**Stored records**:
-------------------------

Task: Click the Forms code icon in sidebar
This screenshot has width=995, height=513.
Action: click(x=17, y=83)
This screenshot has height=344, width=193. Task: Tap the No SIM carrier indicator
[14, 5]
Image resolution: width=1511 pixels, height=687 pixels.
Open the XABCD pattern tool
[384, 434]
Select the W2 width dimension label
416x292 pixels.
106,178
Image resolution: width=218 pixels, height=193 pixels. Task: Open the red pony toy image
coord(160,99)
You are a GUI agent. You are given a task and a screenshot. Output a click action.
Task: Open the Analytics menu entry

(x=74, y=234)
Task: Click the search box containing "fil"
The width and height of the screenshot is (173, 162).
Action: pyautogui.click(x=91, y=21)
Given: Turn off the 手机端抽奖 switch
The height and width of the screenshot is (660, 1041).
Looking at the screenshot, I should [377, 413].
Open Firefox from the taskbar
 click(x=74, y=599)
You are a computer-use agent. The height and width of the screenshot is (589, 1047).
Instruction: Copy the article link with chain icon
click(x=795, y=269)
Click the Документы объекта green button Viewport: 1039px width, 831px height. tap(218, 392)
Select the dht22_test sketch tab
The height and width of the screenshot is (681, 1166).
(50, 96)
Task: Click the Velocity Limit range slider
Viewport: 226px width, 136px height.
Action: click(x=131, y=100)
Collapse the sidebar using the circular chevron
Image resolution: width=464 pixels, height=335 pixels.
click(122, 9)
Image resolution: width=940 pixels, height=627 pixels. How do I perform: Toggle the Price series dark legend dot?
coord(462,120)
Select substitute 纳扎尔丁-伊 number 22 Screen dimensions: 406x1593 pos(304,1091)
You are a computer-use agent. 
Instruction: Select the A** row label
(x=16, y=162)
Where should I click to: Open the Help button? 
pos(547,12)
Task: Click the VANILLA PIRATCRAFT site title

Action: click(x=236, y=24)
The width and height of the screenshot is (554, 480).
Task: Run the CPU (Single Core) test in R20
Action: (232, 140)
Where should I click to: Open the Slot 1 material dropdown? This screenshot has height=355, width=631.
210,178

-------------------------

**Work instruction**: Please show the lines in the entries above that hold the string "agent".

**Your solution**:
You are a GUI agent. You are given a task and a screenshot. Output a click action.
You are a computer-use agent. The height and width of the screenshot is (589, 1047).
You are a computer-use agent. 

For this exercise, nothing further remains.